Mon plan fut combiné à la minute. J’arborai le pavillon tricolore au-dessus du pavillon anglais, pour faire croire aux artilleurs qui servaient cette seconde batterie que, pris par les Français, nous cherchions à leur échapper, et je gouvernai droit sur la passe, à l’entrée de laquelle un petit brig était à l’ancre. Pour compléter la ruse, je fis carguer nos basses voiles et amener les perroquets. À cette vue, M Le Gros s’imagina que nous nous apprêtions à jeter l’ancre sous la batterie, et que nous avions arboré ces pavillons pour nous moquer des Anglais ; les bonnets et les chapeaux furent agités en triomphe à bord du bateau, qui pouvait être alors à un quart de mille de distance. Nous passâmes tout contre le brig, qui nous accueillit aux cris mille fois répétés de : Vive la France ! Cependant mon œil ne quittait pas la batterie. Elle avait été construite pour commander la rade, mais on n’avait pas songé à défendre la passe, où il semblait impossible qu’un bâtiment ennemi pût jamais songer à s’introduire. Il est vrai que deux gros canons étaient dirigés sur l’entrée ; mais ils étaient placés dans un ouvrage détaché, et on ne les manœuvrait que dans des cas extrêmes.

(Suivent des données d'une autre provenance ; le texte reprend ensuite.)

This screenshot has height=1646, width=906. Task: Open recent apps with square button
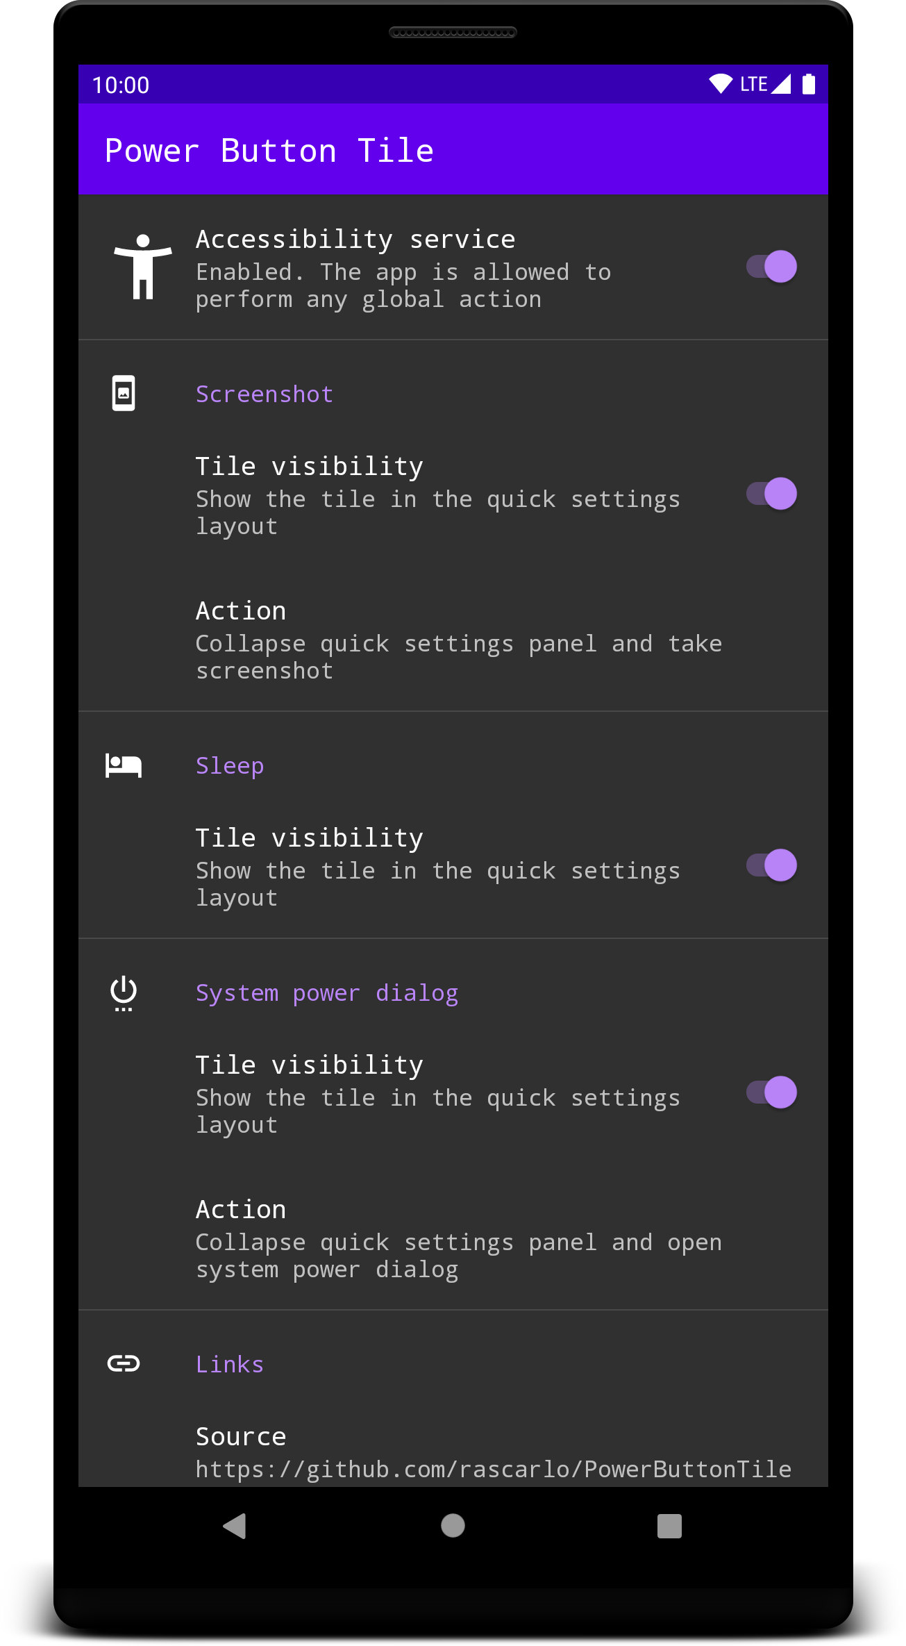[x=669, y=1526]
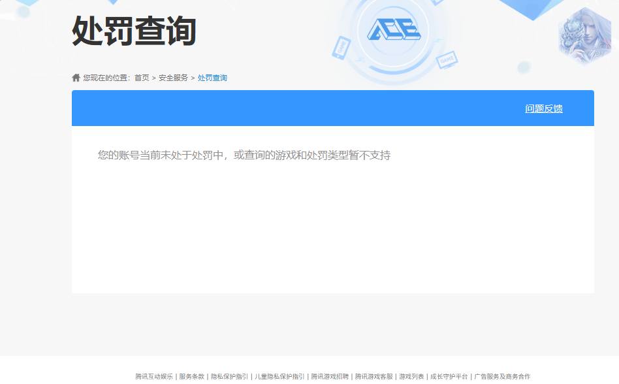Viewport: 619px width, 384px height.
Task: Click the home icon in the breadcrumb
Action: point(74,77)
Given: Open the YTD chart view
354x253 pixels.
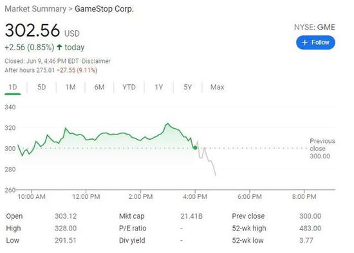Looking at the screenshot, I should [x=129, y=87].
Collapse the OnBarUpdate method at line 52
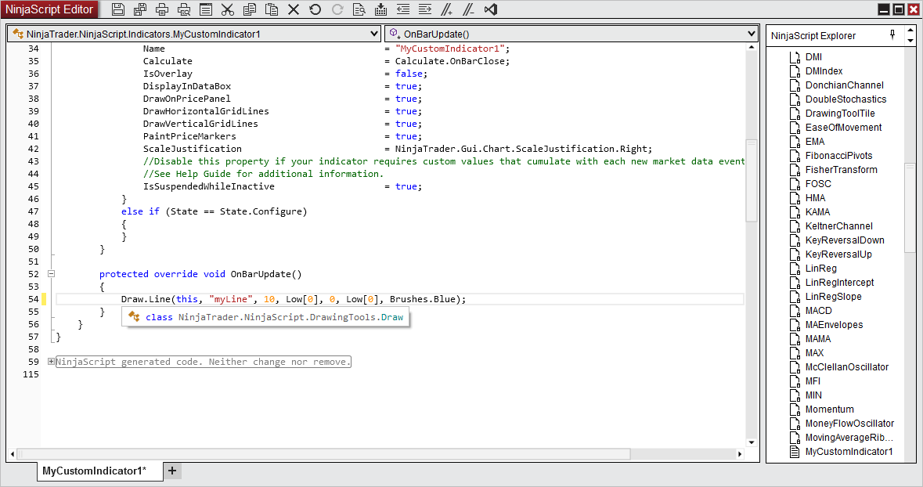Viewport: 923px width, 487px height. 51,274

Je respirai enfin, et je me sentis soulagé d’un poids immense au moment où l’Aurore se trouva hors de la portée du dernier canon dans le petit hémicycle. Les soldats gesticulèrent pour nous indiquer que nous portions trop à l’ouest ; mais nous n’y faisions pas attention. Au lieu de diminuer de voiles, la misaine et la grand voile furent amurées, et les perroquets établis. C’était révéler nos intentions ; aussi ce fut sur la côte un concert de vociférations qui arrivaient jusqu’à nous. On courut jusqu’à la batterie pour la pointer contre nous ; mais il était trop tard ; nous étions passés, et six minutes après nous cinglions en pleine mer sous le pavillon américain, ayant des banderoles à tous les mâts, étalant, en un mot, tous les emblèmes de triomphe que nous pouvions montrer.



  1. Sobriquet donné par les Anglais aux Français, qu’ils appellent « mangeurs de grenouille. » (Note du Traducteur.)